* FRAGMENTO PROPORCIONADO

-=-=-=-=-

Adelanto en LA NACION de Una tierra prometida, las memorias de Barack Obama
WASHINGTON.– El exmandatario norteamericano Barack Obama lanzará el próximo martes el primer volumen de su memorias presidenciales, A Promised Land (Una tierra prometida), en el que narra desde sus tempranas aspiraciones políticas hasta el triunfo de 2008 y los entresijos de su gestión.
Según los adelantos editoriales, Obama lleva a los lectores al interior de la Oficina Oval y de la Sala de Crisis de la Casa Blanca, a Moscú, El Cairo y Pekín, entre otros lugares, mientras reflexiona sobre los alcances y límites del poder. "Lo más preocupante de todo esto puede ser que nuestra democracia parece estar al borde de la crisis", alerta el expresidente en el primer tomo.
A continuación, un fragmento en exclusiva para LA NACION del capítulo 21 del libro, que publica el grupo editorial Penguin Random House.
El ambiente de nerviosismo que reinaba en el Congreso no era la única razón por la que esperaba tener la legislación sobre topes e intercambios de emisiones a punto para diciembre: ese mismo mes estaba prevista la celebración en Copenhague de una cumbre sobre cambio climático auspiciada por la ONU. Tras ocho años durante los cuales, bajo la presidencia de George W. Bush, Estados Unidos se había ausentado de las negociaciones internacionales en torno al clima, las expectativas en el extranjero estaban por las nubes. Y yo difícilmente podía instar a otros gobiernos a actuar de forma agresiva contra el cambio climático si Estados Unidos no predicaba con el ejemplo.

-=-=-=-=-

* SECCIÓN DE DATOS

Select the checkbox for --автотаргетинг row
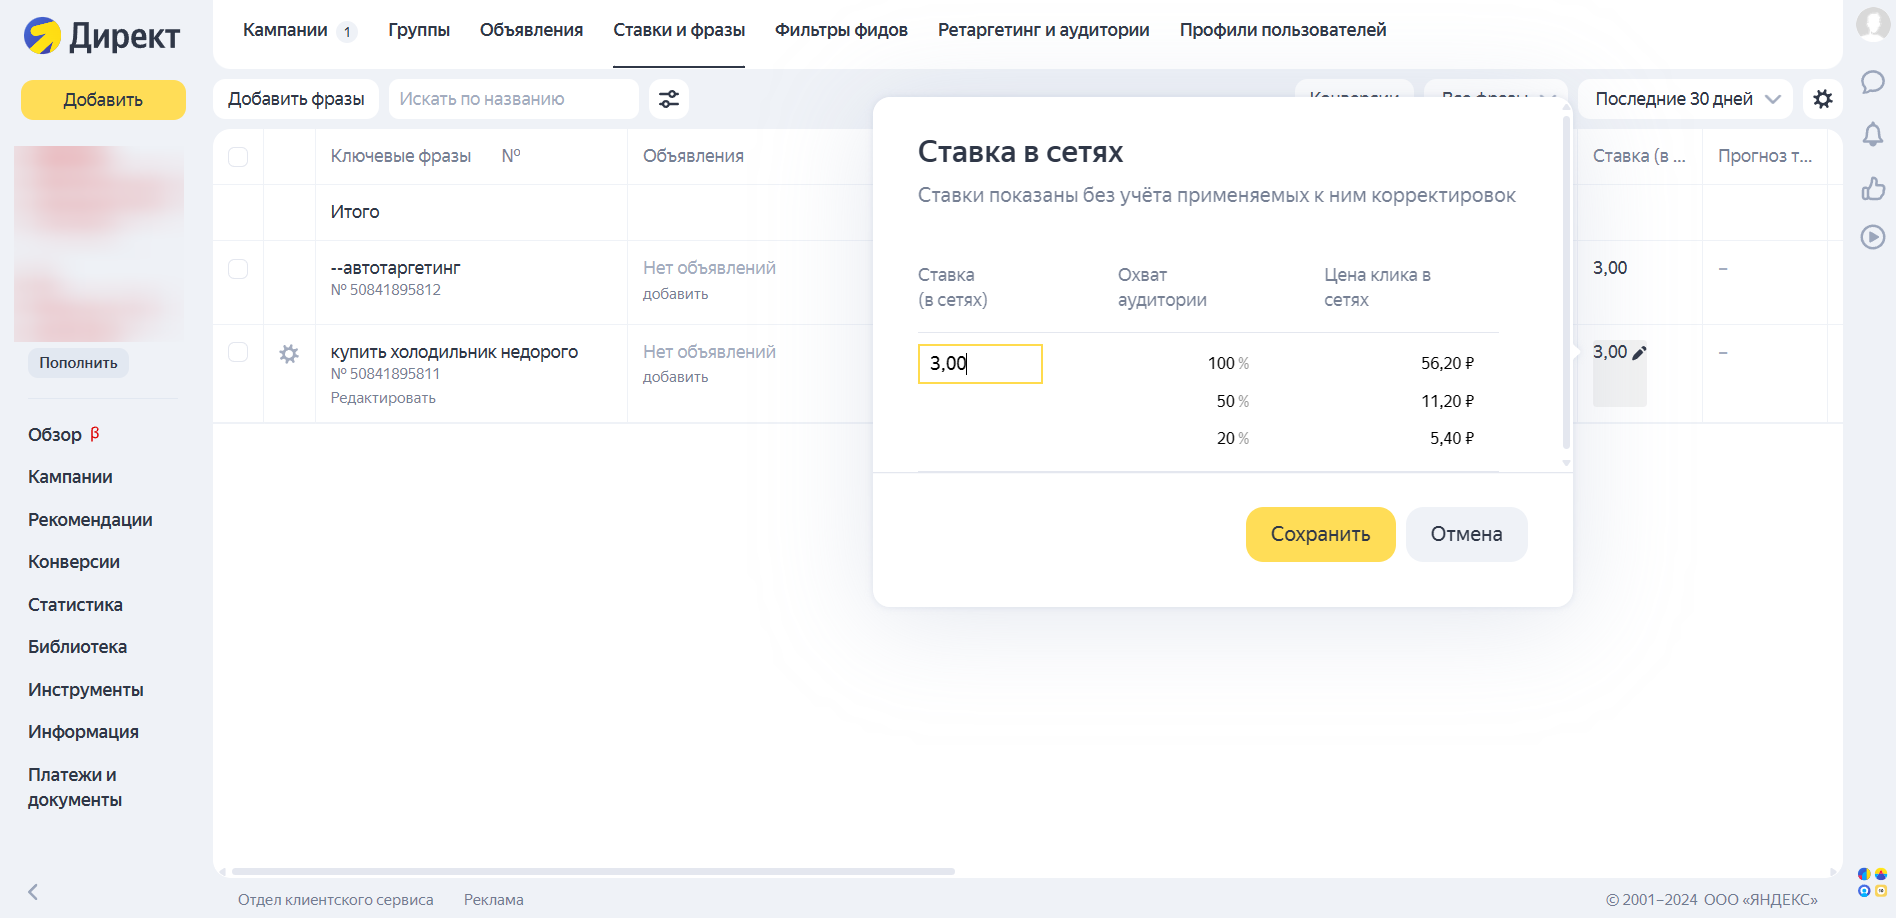 click(237, 268)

-=-=-=-=-

* CONSIGNA
Según el fragmento de las memorias de Obama, ¿por qué quería él tener lista para diciembre la legislación sobre topes e intercambios de emisiones? Responda en una a tres oraciones.

* SOLUCIÓN DEL PROBLEMA
Además del nerviosismo que reinaba en el Congreso, ese mismo mes se celebraría en Copenhague una cumbre de la ONU sobre cambio climático, con expectativas muy altas en el extranjero tras ocho años de ausencia estadounidense en las negociaciones. Obama consideraba que no podía instar a otros gobiernos a actuar con firmeza contra el cambio climático si Estados Unidos no predicaba con el ejemplo.